Five Roanoke County schools held their graduations Friday; four of them were at the Salem Civic Center.
As we found out Roanoke County, has five distinctive graduations.
A job well done as more than 11-hundred high school seniors graduate from Roanoke County.
It's a day that's both joyous and sometimes sad.
"When they played the video at the end I was kinda like awww and then the sad songs I was like now," said Caitlin Reagan, a Cave Spring High School Graduate. "I kinda teared up a little bit."
Roanoke County has five high schools and each one has traditions that make graduation uniquely their own.
Whereas most hold ceremonies inside the Salem Civic Center, Glenvar High School has theirs outside in its football stadium.
And since they are the Highlanders, bagpipes play during the processional.
"They're a little cheesy but I mean they're different. No other school plays the bagpipes," said Zahia Almajaoi, a new Glenvar High School graduate.
Said Tyler Haynie, a Glenvar High School Graduate: "They're pretty cool but they get kinda annoying every once in a while. I'm not going to lie."
At Cave Spring High School's graduation, when a student picks up their diploma, a projector shows the graduate's picture and lists what they're doing next.
"It was really special.

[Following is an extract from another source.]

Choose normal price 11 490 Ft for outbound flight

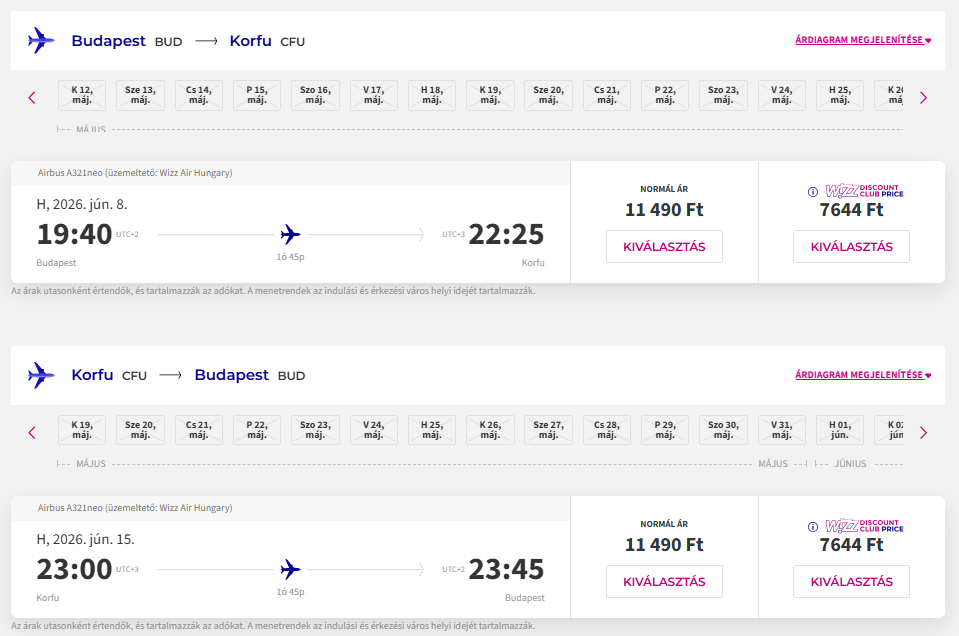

I was glad that our pictures were up there," said Jessica Wells, a Cave Spring High School graduate.
"It made me feel good about myself because I accomplished a lot over the four years," Anthony Simmons, Cave Spring High School graduate.
For Hidden Valley High School, the Titan 12 plays a big part during the ceremonies. It's a group of students who are chosen to be ambassadors to represent the school.

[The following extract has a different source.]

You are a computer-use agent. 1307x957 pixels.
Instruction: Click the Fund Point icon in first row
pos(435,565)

"I think it makes us pretty special and I think we stand out," Cheyenne Drewery, a Hidden Valley High School graduate.
Said Jimmy Howe, a Hidden Valley High School graduate: "We're a new school so we're trying to build on new traditions and maybe make new paths for traditions in the future."
Northside High School has the ring of professors. At the end of graduation, the teachers line up and personally congratulate each of the graduates.
Administrators hope these traditions will stay with all them for years to come.
As for William Byrd High School, nothing special there.
The principal says they like to do things the old fashioned way because Byrd is one of the oldest continuous high schools in the Roanoke Valley.